Tenho 56 anos e desde o início deste ano comecei a ouvir vozes. Não é que me preocupe com esta experiência nova. Desconheço se isto é normal ou não. E não me sinto à vontade para partilhar isto com a minha filha mais nova, com quem vivo temporariamente, desde que me separei.
Costuma acontecer-me durante a manhã, quando estou entretido nas minhas rotinas. “Toma cuidado”, “Hoje é melhor cantares, para conseguires aguentar o dia”. Outras vezes acontece à noite, estou eu no meu quarto, antes de adormecer. Costumam ser memórias de conversas do dia, que tive ou que ouvi, misturadas com vozes que parecem fazer parte de um sonho, sem o ser.
Fui ao médico, que me perguntou se eu tinha sofrido algum acidente, se tinha problemas de audição ou zumbidos.
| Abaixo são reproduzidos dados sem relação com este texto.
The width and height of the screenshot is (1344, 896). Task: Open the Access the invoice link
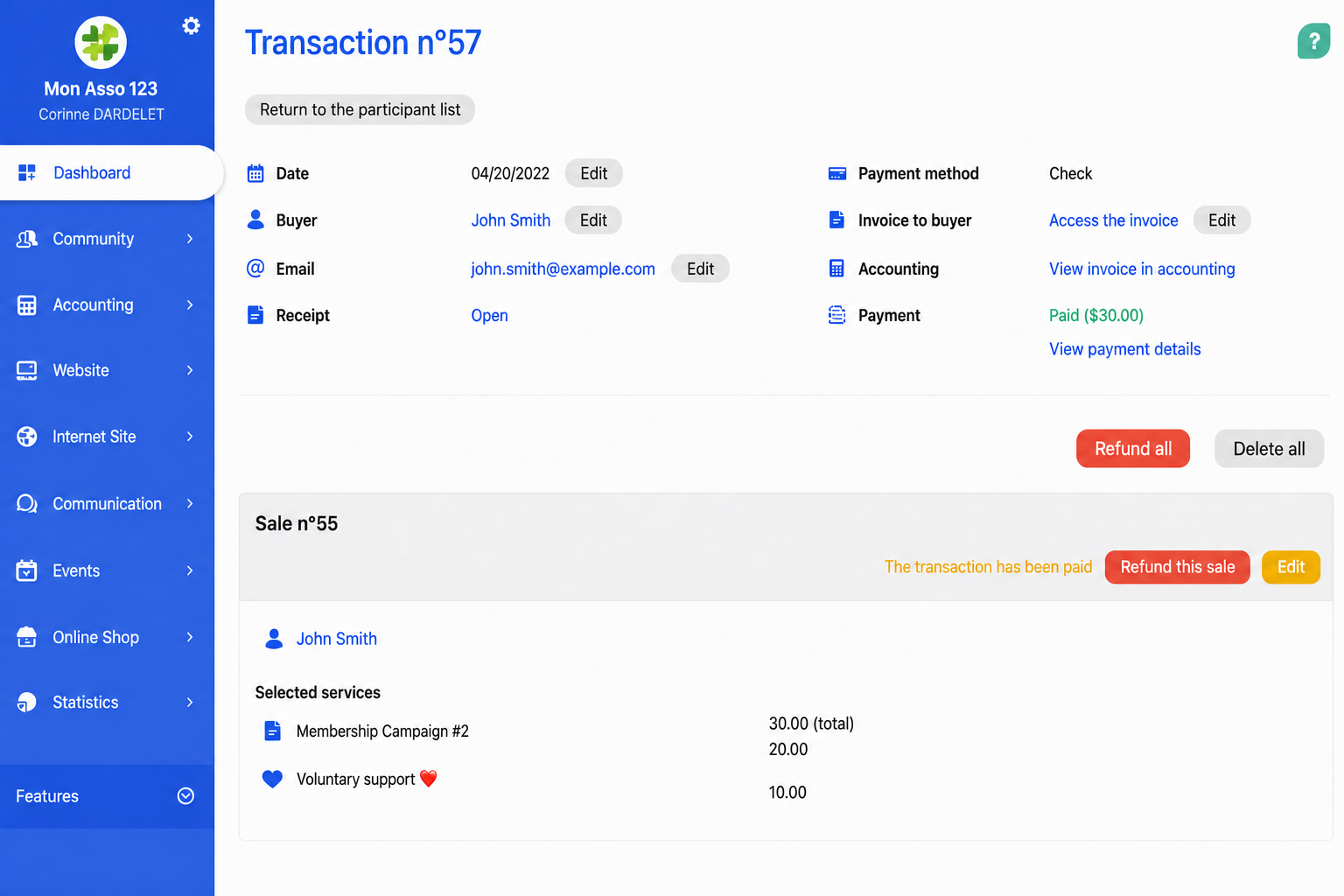click(1113, 220)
A tudo respondi que não. Sugeriu-me que fosse a um psiquiatra ou neurologista e fizesse alguns testes. Estou a atravessar um período de aperto económico e ainda não marquei consulta. Ninguém que eu conheça, na minha família, falou de situações como esta. É normal ou estarei mal da cabeça?
As alucinações auditivas, as vozes de que fala, eram até há pouco tempo associadas a sintomas de perturbações mentais, como a esquizofrenia. Nos últimos anos, o assunto tem vindo a merecer o interesse dos investigadores na área da biologia e da química cerebral e os resultados sugerem que as “vozes” que essas vozes internas (com um grau variável de intensidade e frequência) são mais comuns na população do que se pensa.
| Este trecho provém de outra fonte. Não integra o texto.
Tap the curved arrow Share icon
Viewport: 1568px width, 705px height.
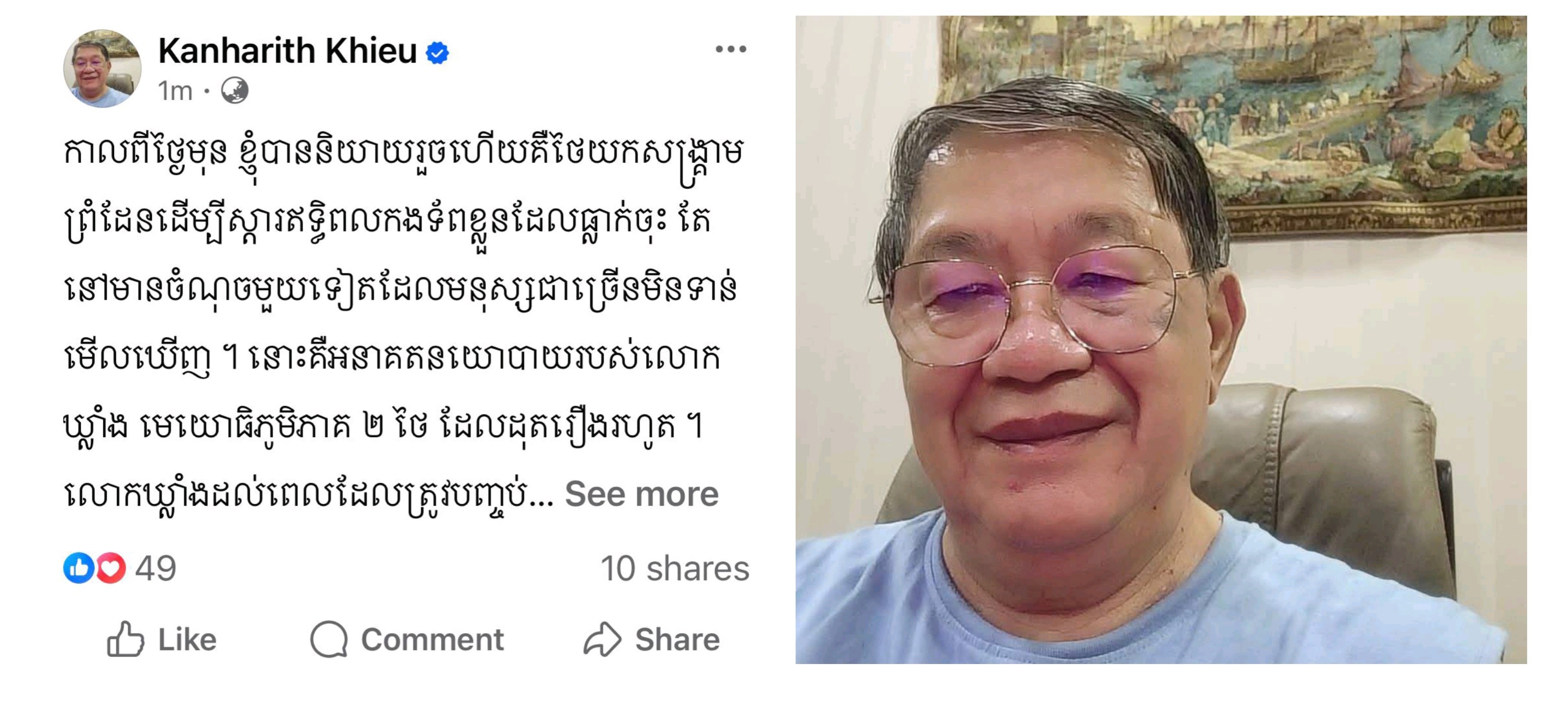click(602, 639)
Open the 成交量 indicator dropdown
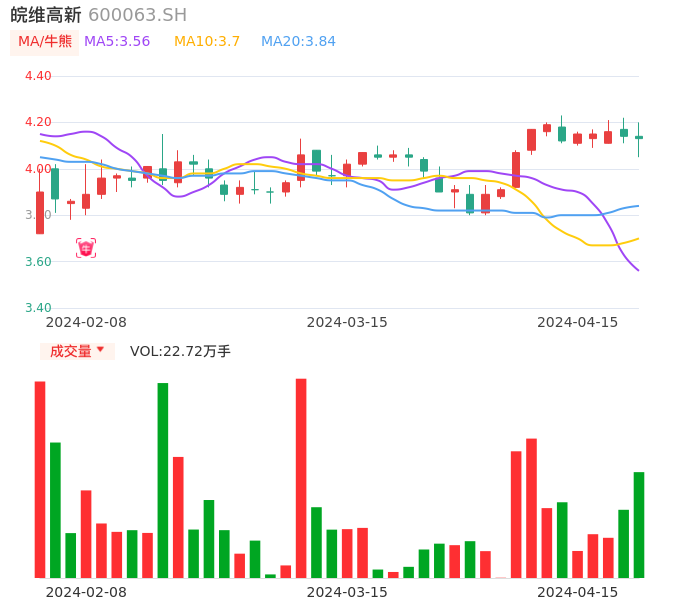The height and width of the screenshot is (606, 686). 77,351
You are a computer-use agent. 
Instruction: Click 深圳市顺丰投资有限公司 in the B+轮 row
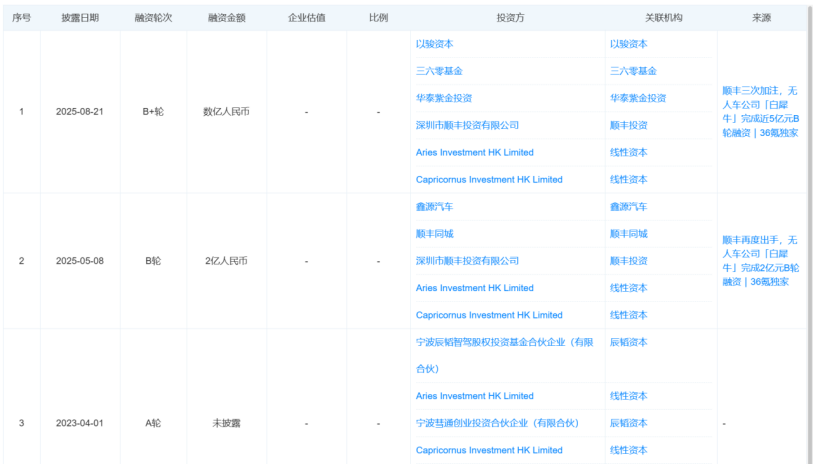(x=467, y=125)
O neurologista americano Oliver Sacks é um dos defensores desta hipótese e até publicou um livro sobre o tema, advogando que se trata de um fenómeno que acontece em pessoas “normais”. Já no século passado, o famoso psiquiatra e psicanalista Sigmund Freud relatava, nos seus escritos, que ouvia o seu nome a ser chamado por uma voz querida, nada intrusiva nem ameaçadora. Por vezes, elas fazem parte do discurso interno de cada um, e parecem vir de fora quando, de facto, são inerentes ao funcionamento cerebral e associadas a determinadas circunstâncias e estados de espírito (ou de consciência).
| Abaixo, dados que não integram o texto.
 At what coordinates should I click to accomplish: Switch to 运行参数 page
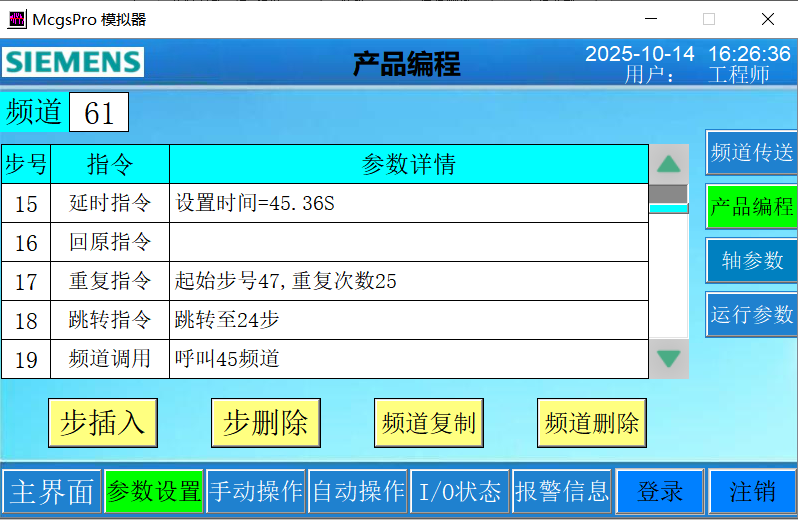751,315
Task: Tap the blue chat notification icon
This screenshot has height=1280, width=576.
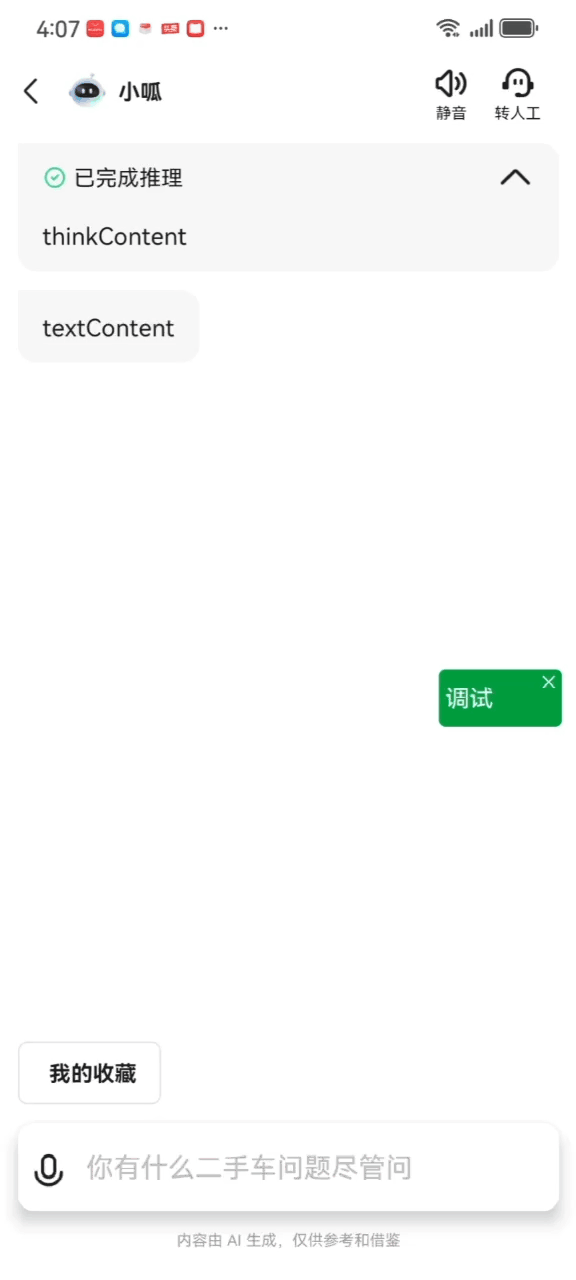Action: pos(120,29)
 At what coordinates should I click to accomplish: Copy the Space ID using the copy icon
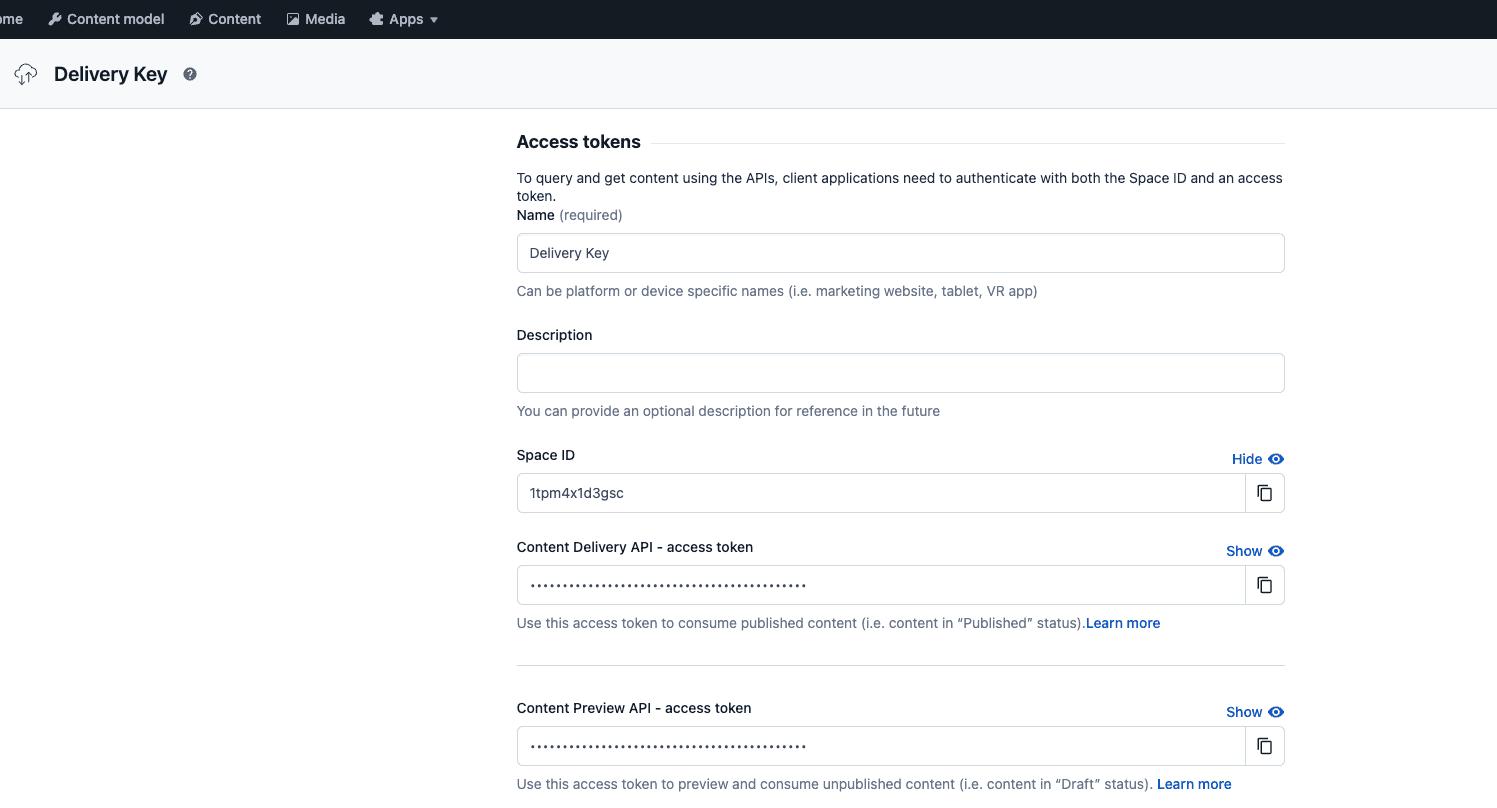1264,493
Ainda que permaneçam um mistério, as vozes que alguns de nós ouvimos e com as quais aprendemos a viver podem ser consequência de uma situação de stresse (por exemplo, zumbidos), resultar da presença de um agente inflamatório (neste caso, tendem a desaparecer quando a causa deixa de existir), ou serem um sinal de problemas neurológicos. No seu caso, parece não haver antecedentes na família nem na sua história de vida, embora nunca tenha feito um despiste clínico.
Não se tratando de nenhuma destas situações, é possível que essa “presença” auditiva seja uma variação do seu funcionamento interno, nesta fase específica do meio da vida, em que está a atravessar alterações emocionais e, presumo também, alguma solidão. Tal como revelam as últimas pesquisas, as alucinações auditivas envolvem a ativação de várias zonas do cérebro e tendem a surgir quando temos as defesas reduzidas (de manha, ou à noite, quando está sozinho). Desde que sejam “boas companheiras” e faça o despiste clínico, não é caso para achar que “está mal da cabeça”. Como se costuma dizer ( e as pesquisas parecem confirmar) “tem os seus dias”.